During an interview on The Void With Christina, Slipknot frontman Corey Taylor opened up about his battle with manic depression. According to him, “the biggest thing that people don’t understand is the numbness that comes with it.”

Taylor said the following when asked about being open about his mental health struggles:
“It’s interesting. I never realized — because you know me; I’ve always been very outspoken about everything — and I never realized that it was such a stigma, to be honest. It was a line that you really didn’t cross or you didn’t admit to, especially somebody in my profession or whatever, or people kind of used it as a buzzword. They never really talked about it eloquently or very openly. So when I first started kind of opening it up about it, the response was quite extraordinary — people just were, like, ‘You gave me the courage to kind of open up about it on my own and really kind of talk to the people who I care about about what was affecting me.’ And that, in a weird way, helped me with the communication with my loved ones, ’cause I felt like, yeah, I was being very open about it in the press and whatnot, but then I wasn’t able to really kind of expound about it with the people who it was actually affecting. And the second that I really kind of put my money where my mouth is, it became such a game changer for me. So it, really, in a weird way, it was the fans who helped me really open up even more about it. It was almost this cyclic kind of vibe that I didn’t expect.”

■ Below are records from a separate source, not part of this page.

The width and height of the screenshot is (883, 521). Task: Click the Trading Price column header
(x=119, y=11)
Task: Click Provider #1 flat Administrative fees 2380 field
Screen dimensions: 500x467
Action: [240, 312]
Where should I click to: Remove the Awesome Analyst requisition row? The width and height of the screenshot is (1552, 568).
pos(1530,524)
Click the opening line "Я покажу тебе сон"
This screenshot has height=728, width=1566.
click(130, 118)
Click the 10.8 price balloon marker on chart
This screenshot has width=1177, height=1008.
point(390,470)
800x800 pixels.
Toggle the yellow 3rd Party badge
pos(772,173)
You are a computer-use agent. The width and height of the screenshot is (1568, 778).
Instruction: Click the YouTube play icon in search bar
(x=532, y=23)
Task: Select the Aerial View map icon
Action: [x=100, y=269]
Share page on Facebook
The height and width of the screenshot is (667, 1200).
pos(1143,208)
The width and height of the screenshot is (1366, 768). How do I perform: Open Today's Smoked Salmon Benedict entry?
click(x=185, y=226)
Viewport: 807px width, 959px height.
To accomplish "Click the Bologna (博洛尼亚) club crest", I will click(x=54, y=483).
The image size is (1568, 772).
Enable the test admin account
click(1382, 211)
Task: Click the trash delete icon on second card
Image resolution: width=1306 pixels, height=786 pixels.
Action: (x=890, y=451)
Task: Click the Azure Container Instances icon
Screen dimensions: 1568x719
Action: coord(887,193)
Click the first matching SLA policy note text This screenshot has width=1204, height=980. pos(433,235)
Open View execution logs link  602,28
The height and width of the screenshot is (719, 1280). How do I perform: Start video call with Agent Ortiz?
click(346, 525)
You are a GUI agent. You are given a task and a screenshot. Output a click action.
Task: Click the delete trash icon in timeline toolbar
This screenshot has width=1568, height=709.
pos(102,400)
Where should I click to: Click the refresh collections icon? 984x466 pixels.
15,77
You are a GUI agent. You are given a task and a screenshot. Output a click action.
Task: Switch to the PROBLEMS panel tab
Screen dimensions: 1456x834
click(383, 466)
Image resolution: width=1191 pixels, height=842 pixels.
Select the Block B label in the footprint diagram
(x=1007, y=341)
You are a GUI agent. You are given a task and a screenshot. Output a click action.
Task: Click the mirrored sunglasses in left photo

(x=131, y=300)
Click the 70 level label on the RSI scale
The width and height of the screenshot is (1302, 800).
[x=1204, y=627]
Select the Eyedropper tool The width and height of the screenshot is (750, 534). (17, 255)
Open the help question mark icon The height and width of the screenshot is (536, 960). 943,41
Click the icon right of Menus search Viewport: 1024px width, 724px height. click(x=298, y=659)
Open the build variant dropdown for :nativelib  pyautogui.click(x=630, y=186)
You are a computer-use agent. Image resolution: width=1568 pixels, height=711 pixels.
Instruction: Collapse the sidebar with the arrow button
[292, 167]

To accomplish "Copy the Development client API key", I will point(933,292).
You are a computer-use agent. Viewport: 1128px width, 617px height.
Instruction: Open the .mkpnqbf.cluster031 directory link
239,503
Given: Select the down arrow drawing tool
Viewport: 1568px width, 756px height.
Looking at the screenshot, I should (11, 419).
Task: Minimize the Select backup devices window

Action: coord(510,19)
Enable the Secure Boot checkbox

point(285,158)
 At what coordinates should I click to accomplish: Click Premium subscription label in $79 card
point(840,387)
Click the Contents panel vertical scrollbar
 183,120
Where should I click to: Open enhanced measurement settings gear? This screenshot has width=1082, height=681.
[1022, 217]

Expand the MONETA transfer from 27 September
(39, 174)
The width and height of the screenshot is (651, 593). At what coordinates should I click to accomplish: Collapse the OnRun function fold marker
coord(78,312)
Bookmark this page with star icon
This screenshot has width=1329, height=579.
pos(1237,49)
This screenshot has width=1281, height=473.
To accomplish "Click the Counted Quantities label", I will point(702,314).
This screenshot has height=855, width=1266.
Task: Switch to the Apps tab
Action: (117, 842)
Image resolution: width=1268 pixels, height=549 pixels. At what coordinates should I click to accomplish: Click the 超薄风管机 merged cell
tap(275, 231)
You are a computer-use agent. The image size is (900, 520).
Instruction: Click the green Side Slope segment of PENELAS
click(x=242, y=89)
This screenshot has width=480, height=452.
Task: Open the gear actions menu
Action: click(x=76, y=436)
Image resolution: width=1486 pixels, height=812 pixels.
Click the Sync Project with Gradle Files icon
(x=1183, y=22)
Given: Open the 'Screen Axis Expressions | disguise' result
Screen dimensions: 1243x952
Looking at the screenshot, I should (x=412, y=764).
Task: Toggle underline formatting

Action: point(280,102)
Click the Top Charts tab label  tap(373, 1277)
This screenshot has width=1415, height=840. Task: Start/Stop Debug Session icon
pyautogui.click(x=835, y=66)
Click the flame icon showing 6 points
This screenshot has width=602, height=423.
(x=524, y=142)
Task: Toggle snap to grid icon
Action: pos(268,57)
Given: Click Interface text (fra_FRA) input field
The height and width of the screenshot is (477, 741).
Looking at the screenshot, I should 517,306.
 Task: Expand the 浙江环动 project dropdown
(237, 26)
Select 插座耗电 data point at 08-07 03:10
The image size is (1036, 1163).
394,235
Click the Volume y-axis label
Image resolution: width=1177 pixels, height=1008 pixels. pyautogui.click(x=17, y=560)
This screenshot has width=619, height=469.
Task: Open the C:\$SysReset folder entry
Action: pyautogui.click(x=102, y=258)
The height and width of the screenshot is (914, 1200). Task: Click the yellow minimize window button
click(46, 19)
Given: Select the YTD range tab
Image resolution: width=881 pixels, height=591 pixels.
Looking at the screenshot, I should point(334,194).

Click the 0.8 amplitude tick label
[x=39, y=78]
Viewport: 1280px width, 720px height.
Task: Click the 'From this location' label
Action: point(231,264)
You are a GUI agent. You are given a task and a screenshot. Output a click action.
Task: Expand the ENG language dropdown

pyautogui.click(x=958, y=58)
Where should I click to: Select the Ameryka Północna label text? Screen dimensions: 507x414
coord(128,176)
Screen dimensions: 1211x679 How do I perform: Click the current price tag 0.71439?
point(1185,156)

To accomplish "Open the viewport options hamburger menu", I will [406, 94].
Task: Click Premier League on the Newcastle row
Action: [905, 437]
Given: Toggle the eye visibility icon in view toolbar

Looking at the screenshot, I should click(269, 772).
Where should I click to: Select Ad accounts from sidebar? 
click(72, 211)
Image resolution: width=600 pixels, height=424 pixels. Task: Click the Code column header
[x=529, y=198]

Taylor also talked about battling manic depression:
“It’s interesting. For me, I think the biggest thing that people don’t understand is the numbness that comes with it, especially when the physical side of it hits you and it becomes that slog, that almost impossible slog to just be alive or to be human. It’s something that you just can’t describe to people unless they’ve been in it. And, obviously, there are people who have had bouts of depression, but don’t have the physical, the manic depression who can kind of understand it because of the emptiness, once the void hits, so they can kind of empathize in a weird way. But anyone who’s never really kind of felt that, it’s really difficult to try and get them to see why it’s so difficult to just get through life. It’s almost like replacing your body with a mannequin’s body and just having to be very plastic, and everything’s so deliberate and everything’s so heavy… I call it trying to run underwater. So I think that’s the biggest thing that really is the hardest, to really get people to understand and to empathize. And luckily, I’m now in a relationship that gets it, I’m surrounded by people who get it, and I think that’s a real key. ‘Cause you don’t have to necessarily understand it sometimes, but to empathize and go, ‘Okay, how can I help? How can I make this easier?’ I’ve seen it with that. I’ve seen it with a lot of the families who I work with who deal with PTSD and whatnot. It’s getting that communication to hit. I don’t need you to save me. I just need you to be there if I start to fall backwards and just give me a little push. That’s all I need, man. And sometimes knowing that will help you get through those bouts.”